*** Opening of Working data ***

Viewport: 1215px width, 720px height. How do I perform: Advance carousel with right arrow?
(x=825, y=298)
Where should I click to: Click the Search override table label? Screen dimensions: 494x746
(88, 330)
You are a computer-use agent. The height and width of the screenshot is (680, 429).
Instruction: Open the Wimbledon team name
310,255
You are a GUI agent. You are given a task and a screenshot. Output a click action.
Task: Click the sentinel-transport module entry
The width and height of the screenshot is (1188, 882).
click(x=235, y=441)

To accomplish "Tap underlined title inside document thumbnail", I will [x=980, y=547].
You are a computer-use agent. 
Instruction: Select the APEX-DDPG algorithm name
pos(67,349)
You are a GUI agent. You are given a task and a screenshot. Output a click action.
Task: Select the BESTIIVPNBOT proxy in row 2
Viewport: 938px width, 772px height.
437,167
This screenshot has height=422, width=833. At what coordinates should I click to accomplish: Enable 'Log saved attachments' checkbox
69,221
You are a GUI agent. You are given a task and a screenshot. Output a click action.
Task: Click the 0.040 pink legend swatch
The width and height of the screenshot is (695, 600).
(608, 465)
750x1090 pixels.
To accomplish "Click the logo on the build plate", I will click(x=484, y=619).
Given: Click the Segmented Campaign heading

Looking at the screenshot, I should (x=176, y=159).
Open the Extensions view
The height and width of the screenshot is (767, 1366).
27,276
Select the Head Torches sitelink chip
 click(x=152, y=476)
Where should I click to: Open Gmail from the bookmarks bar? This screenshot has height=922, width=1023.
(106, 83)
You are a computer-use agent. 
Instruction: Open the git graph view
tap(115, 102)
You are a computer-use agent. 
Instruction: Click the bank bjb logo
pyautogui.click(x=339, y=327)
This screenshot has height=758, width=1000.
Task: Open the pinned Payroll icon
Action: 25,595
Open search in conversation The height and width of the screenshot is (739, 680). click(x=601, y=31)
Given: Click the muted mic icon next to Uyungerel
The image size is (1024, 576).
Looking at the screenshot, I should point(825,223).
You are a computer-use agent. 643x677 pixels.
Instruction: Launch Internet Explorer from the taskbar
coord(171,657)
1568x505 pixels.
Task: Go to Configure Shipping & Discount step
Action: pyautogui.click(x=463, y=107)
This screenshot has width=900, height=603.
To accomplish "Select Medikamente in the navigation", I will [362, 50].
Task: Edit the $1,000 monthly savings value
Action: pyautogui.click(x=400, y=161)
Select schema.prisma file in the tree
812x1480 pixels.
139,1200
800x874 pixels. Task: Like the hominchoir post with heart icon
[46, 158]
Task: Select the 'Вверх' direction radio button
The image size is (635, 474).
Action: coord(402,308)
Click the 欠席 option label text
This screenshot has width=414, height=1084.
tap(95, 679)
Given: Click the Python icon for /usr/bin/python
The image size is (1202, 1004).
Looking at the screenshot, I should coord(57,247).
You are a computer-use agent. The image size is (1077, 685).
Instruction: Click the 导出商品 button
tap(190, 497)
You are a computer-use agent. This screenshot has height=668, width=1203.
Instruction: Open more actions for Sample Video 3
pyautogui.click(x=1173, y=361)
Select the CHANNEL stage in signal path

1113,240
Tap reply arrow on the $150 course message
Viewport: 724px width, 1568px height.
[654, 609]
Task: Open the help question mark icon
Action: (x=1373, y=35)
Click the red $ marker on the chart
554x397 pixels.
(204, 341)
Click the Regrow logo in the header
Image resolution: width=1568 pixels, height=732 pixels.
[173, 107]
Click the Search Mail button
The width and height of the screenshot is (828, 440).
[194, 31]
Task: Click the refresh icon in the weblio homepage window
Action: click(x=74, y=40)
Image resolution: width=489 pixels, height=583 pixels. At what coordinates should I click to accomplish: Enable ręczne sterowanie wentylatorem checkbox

*** Close of Working data ***

*Action item:* For this exercise, return every line from the data that holds the string "computer".

*Answer below:*
You are a computer-use agent. The height and width of the screenshot is (680, 429).
You are a computer-use agent. 
You are a computer-use agent. 
You are a computer-use agent. 
You are a computer-use agent. 643x677 pixels.
You are a computer-use agent. The image size is (1077, 685).
You are a computer-use agent. This screenshot has height=668, width=1203.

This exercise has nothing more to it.